Zhu, F., Lawo, S., Bird, A., Pinchev, D., Ralph, A., Richter, C., et al. (2008). The Mammalian SPD-2 Ortholog Cep192 Regulates Centrosome Biogenesis. Current Biology, 18(2), 136-141.


Cite as: https://hdl.handle.net/21.11116/0000-0001-0EB4-5
Abstract
Centrosomes are the major microtubule-organizing centers of mammalian cells. They are composed of a centriole pair and surrounding microtubule-nucleating material termed pericentriolar material (PCM) [1]. Bipolar mitotic spindle assembly relies on two intertwined processes: centriole duplication and centrosome maturation.
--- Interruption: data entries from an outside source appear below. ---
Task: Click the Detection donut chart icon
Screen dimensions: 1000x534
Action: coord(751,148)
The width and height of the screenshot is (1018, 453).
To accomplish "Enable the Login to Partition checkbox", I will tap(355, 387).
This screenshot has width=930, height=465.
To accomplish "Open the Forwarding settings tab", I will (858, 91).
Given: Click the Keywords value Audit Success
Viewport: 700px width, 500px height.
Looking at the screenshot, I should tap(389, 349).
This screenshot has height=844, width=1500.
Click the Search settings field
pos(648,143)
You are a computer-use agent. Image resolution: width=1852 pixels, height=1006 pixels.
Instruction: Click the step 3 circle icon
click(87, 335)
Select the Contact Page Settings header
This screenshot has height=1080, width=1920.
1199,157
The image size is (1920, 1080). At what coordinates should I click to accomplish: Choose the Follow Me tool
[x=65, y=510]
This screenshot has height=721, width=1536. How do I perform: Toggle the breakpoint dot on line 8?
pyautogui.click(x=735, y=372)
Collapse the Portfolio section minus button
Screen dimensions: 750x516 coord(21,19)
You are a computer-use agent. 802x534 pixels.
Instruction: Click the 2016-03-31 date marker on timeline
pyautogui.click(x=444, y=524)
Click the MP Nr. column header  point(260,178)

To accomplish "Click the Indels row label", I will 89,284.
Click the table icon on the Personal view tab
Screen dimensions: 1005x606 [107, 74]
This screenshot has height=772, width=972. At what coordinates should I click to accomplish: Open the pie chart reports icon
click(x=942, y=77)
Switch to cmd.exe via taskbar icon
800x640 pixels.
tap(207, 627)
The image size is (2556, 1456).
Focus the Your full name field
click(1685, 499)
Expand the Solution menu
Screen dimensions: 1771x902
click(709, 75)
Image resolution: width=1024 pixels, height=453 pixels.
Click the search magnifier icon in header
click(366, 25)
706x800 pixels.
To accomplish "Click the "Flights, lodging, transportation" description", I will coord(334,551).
In the first process, the single interphase centrosome duplicates in a tightly regulated manner so that two centrosomes are present in mitosis [2, 3]. In the second process, the two centrosomes increase in size and microtubule nucleation capacity through PCM recruitment, a process referred to as centrosome maturation [4]. Failure to properly orchestrate centrosome duplication and maturation is inevitably linked to spindle defects, which can result in aneuploidy and promote cancer progression [5]. It has been proposed that centriole assembly during duplication relies on both PCM and centriole proteins, raising the possibility that centriole duplication depends on PCM recruitment [6]. In support of this model, C. elegans SPD-2 and mammalian NEDD-1 (GCP-WD) are key regulators of both these processes [7-13]. SPD-2 protein sequence homologs have been identified in flies, mice, and humans, but their roles in centrosome biogenesis until now have remained unclear [10, 14-16]. Here, we show that Cep192, the human homolog of C. elegans and D. melanogaster SPD-2, is a major regulator of PCM recruitment, centrosome maturation, and centriole duplication in mammalian cells. We propose a model in which Cep192 and Pericentrin are mutually dependent for their localization to mitotic centrosomes during centrosome maturation. Both proteins are then required for NEDD-1 recruitment and the subsequent assembly of gamma-TuRCs and other factors into fully functional centrosomes.